I could not say why, but there had been a coolness between us since Roger’s dinner. I wondered if I had irritated him by asking too many questions.
“You will soon find out.” He turned on his heel, but not before his eyes searched the room. “There is a strange smell in here, is there not?” His eyes lingered on Alice, then he left, closing the door firmly behind him.
“He meant the blood. I can smell it, too,” I told Alice, but her face was smooth. How like a window she could be: transparent one moment and dark the next. “Will you wait here while I see which guest has arrived?”

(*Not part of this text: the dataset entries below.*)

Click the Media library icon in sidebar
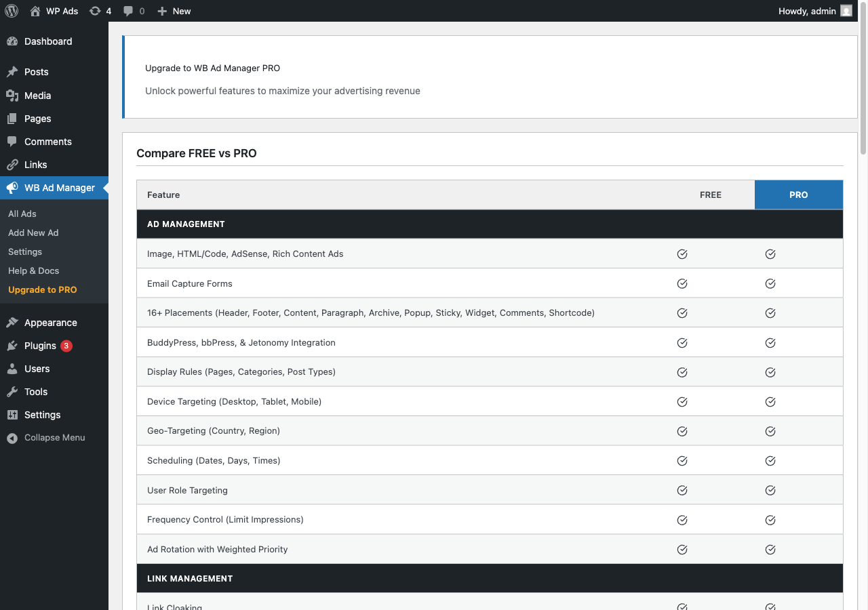Image resolution: width=868 pixels, height=610 pixels. click(12, 96)
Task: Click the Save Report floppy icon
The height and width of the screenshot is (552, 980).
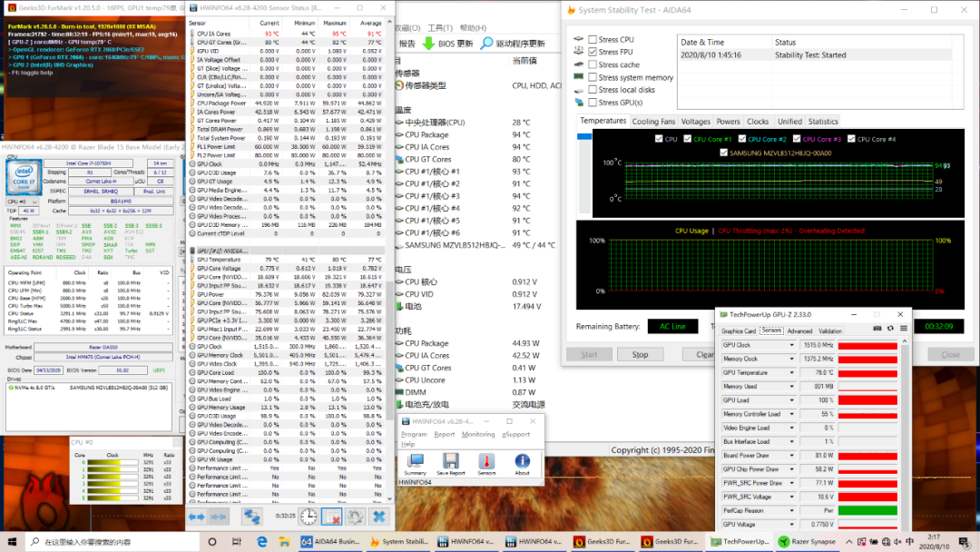Action: (x=450, y=461)
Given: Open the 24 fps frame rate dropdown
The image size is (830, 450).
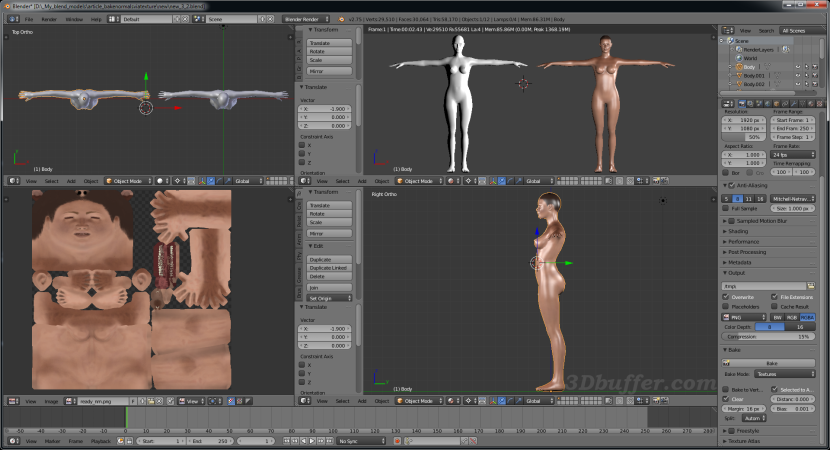Looking at the screenshot, I should (x=793, y=155).
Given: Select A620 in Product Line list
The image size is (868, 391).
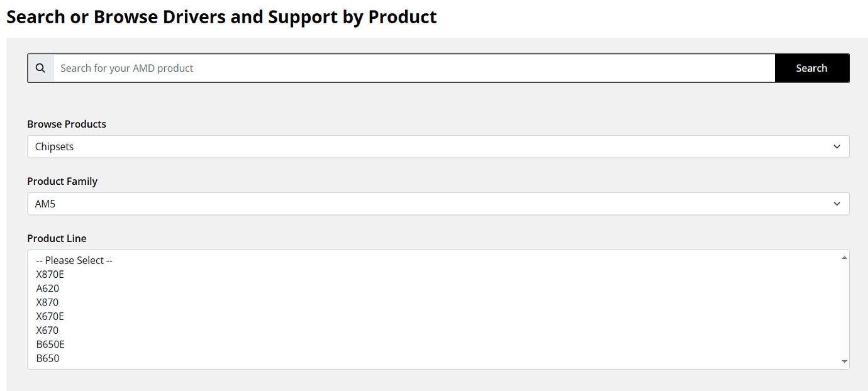Looking at the screenshot, I should coord(48,289).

I could only hope Richard did not mean my mother. As I descended to the bottom of the house, I thought of the curious exchange I’d just witnessed. Richard had acted as though he found Alice’s presence offensive, revolting even. Well, he had chosen a woman as my companion once, and now it was my turn. But all thoughts of my husband and midwife evaporated when I turned the final corner of the staircase, for standing in the entrance hall were two figures: the expansive Roger Nowell and the parchment-thin Device child.
“Roger. Jennet.” I tried not to look so startled. “What a pleasant surprise.”
Jennet was not looking at me, but observing everything in her sight with her wide eyes—the oak banister, the portraits hanging in the gloom of the stairwell. She was still wearing the same old dress and starched white cap, which made her face look all the paler. Without saying a word, she walked to the picture window at the back of the house.
I blinked at Roger. “Do you have business with Richard?”
“Yes, he is waiting for me in the hall. I came to ask if it would not be an inconvenience to show Jennet around Gawthorpe while Richard and I discuss matters? She has never seen such a palace and would greatly enjoy a tour.”
I touched my arm where the fleam had punctured it; the linen was making it itch. I thought of Alice upstairs in my chamber, and looked over at Jennet’s small silhouette at the window.
Without waiting for an answer, Roger gave me a fatherly wink and departed, his polished boots echoing on the stone floor.
I swallowed and went over to where the child was standing. “That’s Pendle Hill.” I pointed at the looming mass in the distance. “And this is the River Calder. Sometimes you can see salmon jumping upstream.”